小田原の一番美しい場所「舟原ため池」

   

カキツバタが咲いて溜池の静寂に華やぎを加えた。ため池には水が入り始めた。冬の間水が全く来なかった。雨が少なかったという事もあるが、どうも上の方で久野川の方に水の方向を切り替えて、流してしまう場所があるのではないかと思われる。私有地の中という事もあって、本当の所の調査は出来ないでいる。こんど、久野川の方から、田んぼの水が溜池に来るようにする許可が得られた。これで冬の間も何とか水が保てるのではないだろうか。去年は完全に水がなくなり、せっかく増えてきたアブラハヤが死んでしまった。ドジョウは何とか生き延びてくれただろうか。カキツバタもかなり弱ったのだが地面は湿っていた状態だったので、何とか生き延びた。秋までに株が大きくなったら、株分けして広げてやりたい。その時、肥料を入れてやる必要もあるかもしれない。カキツバタは植えてから、一年半は経過した。その前に一度植えたものは弱ったような小さな株で、全部枯れてしまった。次に送ってもらったものは丈夫な立派な株だったので、順調に活着した。根付いたら、一年で倍の大きさにはなった。年々倍になってくれれば、5年もしたら、上の池はかなり見ごたえのあるばしょになるだろう。私が来れる間にそこまで広がって来ればいいのだが。
これはミツバツツジである。立派な木だ。呉れるという人がいたので、冬の間に田中さんや渡部さんが移植してくれたものだ。ミツバツツジはなかなか図かしい癖のある木だが、上手く移してくれたおかげなのか、今年もう花がきている。舟原の周辺の山は昔はミツバツツジがいくらでもあったという事である。久野の山を歩いていて、この木に出会える喜びがある。ずいぶん山に戻したのだが、残っている木は少ない。これは将来溜池のシンボルツリーになるのではないだろうか。昔はあって、今はない木が松である。舟原の地とに溜池のことをお聞きすると、昔は溜池に松があったと言われる人が多いい。たぶん松と池の関係が良かったのだろう。松を植えれば昔の姿が再現されるかもしれない。お茶畑もあったそうなので、お茶の新しい木が良く出てくる。草刈りの時に残している。お茶も少しはあればいいかと思っている。お茶を庭の垣根にして、自家用にしていたのが、久野の農家である。そういう意味では椿もそうだろう。椿も風よけと実をとるために、家の北西側には植えられている家が多い。舟原ため池が昔の姿に戻ることが一番である。

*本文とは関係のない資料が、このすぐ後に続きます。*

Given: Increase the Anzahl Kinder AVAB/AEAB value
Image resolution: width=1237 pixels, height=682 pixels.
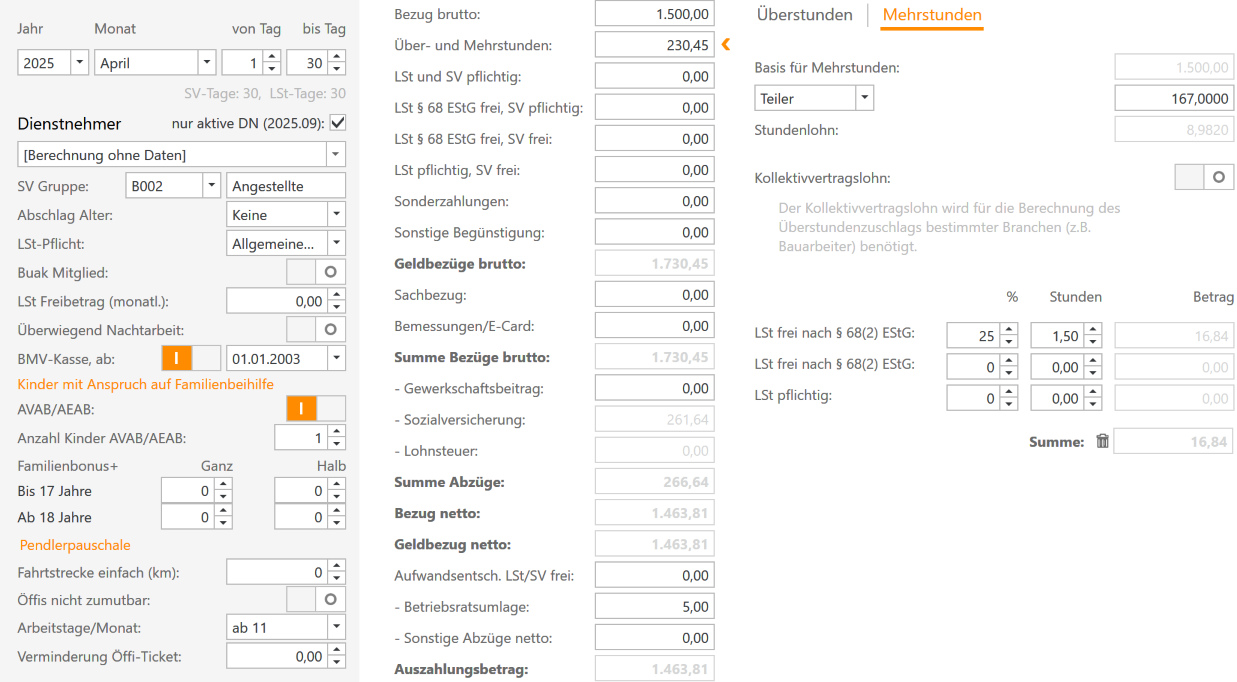Looking at the screenshot, I should point(337,432).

これはタラの芽だ。結構ある。今が摘み時だが、誰も今のところ取らないようだ。綺麗になったので採りにくいのかもしれない。昔はタラの芽のようなものが周囲にはたくさんあって、競争で採取したのではないかと思う。山ウドもかなりある。これも草刈りの時には刈らないように残している。山菜で言えば、山椒が沢山ある。山椒もいくらでも出てくる。大きいものだけでも残しておきたい。環境が維持されるためには、美しい花が咲くこと、山菜のようなものが取れること。そういう楽しい事がなければ、環境が維持がされることはない。管理者がいない形で、ビオトープで維持が出来るなどという事はあり得ないことだ。忽ちゴミ捨て場のような荒れ地になる。里山の環境というものはその場所で暮らしている人たちが、有難い場所という意識が生まれなければ、誰もかかわることが無くなってゆく。私が来れる間に、そういう場所にできれば、その後は自然に管理が継続されるのだろうと思っている。
今は里地里山協議会が小田原市から管理を任されている。本来であれば、舟原集落の環境委員が管理すればいいと思っている。私は3年間環境委員の時には仕事として管理をさせてもらった。しかし、人が変わればそういう事もたぶんなくなる。舟原の人たちの大きな庭になれば素晴らしいと思うのだ。こんなに美しい庭のある自治会はないだろう。やはり管理主体がはっきりしていなければ、草刈りだけでも継続されることはない。私が来れなくなれば、美しい久野里地里山協議会にお願いするほかない。昨日の草刈りにも親子で来てくれた人がいた。また、いつも管理を黙ってしてくれている人もいる。こんな調子で上手く維持が出来れば、いいのだが。相当に良い場所になってきているので、もう少し整えれば、誰もほっておけない場所になるはずだ。一緒に楽しんでくれた、子供が今度ご飯をここで食べたいと話した。まさにこれだと思う。次の世代につないで行くことが出来なければ、自己満足で終わってしまう。